Клава обмерила глазами черное лицо, шею, мускулистые плечи, грудь Андрея, вздохнула:

— Боюсь, когда ты за Дон уходишь. Всякий раз… Гришка, годок твой с нашего хутора, хочет к вам проситься. — Придвинулась вплотную. Круглое плечо Андрея лоснилось потом, блестело. За ухом, под не тронутой солнцем кожей, билась голубоватая веточка жил. На щеке и верхней губе золотился мягкий пушок. — Соскучился, небось, по своей?

Андрей сложил руки меж коленей, думал о чем-то своем. При последних словах удивленно вскинул брови, не ответил.

— Ждет ведь. Чего таишься?

— А тебе зачем?

— Да так. — Хотела сказать как можно равнодушнее. Не получилось. Не научилась обманывать еще. Большеглазое скуластенькое лицо с рыжиной веснушек обидчиво поскучнело.

— У вас свои парни дома.

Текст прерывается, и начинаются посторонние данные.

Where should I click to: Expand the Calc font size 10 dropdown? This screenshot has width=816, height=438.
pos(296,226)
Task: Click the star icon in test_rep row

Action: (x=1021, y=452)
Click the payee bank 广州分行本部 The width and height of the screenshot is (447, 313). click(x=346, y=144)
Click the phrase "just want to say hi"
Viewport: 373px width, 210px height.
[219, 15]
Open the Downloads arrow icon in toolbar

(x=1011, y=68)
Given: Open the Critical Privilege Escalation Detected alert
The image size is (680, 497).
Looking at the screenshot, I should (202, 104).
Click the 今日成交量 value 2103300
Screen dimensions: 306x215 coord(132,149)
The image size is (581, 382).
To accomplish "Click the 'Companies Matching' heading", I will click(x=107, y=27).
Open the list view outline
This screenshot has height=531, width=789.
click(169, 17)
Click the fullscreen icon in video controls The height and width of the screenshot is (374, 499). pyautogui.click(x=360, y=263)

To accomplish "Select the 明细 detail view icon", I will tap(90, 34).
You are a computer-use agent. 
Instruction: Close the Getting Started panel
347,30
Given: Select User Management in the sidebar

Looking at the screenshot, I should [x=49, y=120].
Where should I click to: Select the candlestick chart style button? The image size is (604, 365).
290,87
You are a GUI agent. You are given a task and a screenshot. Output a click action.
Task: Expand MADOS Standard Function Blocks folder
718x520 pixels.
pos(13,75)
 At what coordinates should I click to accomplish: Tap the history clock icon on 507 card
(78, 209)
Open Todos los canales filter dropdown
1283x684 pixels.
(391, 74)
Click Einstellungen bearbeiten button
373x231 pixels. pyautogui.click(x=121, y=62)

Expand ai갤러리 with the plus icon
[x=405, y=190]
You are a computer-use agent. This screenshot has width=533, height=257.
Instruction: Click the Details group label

Да и вообще сейчас женихов хоть пруд пруди.

— Хватает.

Надутый вид Клавы рассмешил Андрея. Наклонился к ней, тронул за руку:

— Эх, Клава, Клава, скорей бы войне конец.

Клава молча посмотрела в широко расставленные золотисто-карие глаза Андрея, туже натянула подол на загорелые сбитые коленки.

— Долго еще простоите здесь?

— Начальство мне не докладывает… А ты все без подружек. Одна.

— Следишь? — недоверчиво вскинула брови, помигала глазами.

— Когда мне следить. Вижу: одна все.

— Каза-а-нцев! — рявкнули со двора. — Где тебя черт носит! Комбат ищет…

Андрей виновато пожал плечами: «Сама, мол, видишь».

Минут через десять Андрей проскакал верхом по улице. У двора придержал коня, крикнул Клаве:

— Похоже, вечером свободен буду. Свезу вот в дивизию и все. — Наклонился с седла, блеснули сахарно-синие подкопки зубов: — Вырвусь. Жди.

Ночью саперный батальон подняли по тревоге и перебросили километров на тридцать вверх по Дону, в Нижний Мамон. Мучимые неизвестностью, злые от того, что стронули с обжитого места, люди шли молча. По лесу, каким шли, теснились хозяйственные части. Кое-где у землянок не спали, курили, кидали идущим пару вопросов из любопытства. В диких темных зарослях стонали горлицы, сонно возились разбуженные птицы. Горьковато пахло прошлогодним прелым листом и пресной сыростью чакана у небольших озер. С обдонских высот взлетали ракеты. Их свет дрожал в подкрылках дымных бесплодных туч. По лесу, освещенному сверху, разбегались угольные тени деревьев. Когда ракеты гасли, слышнее становился топот множества ног, тяжелое дыхание людей, резкий запах пота.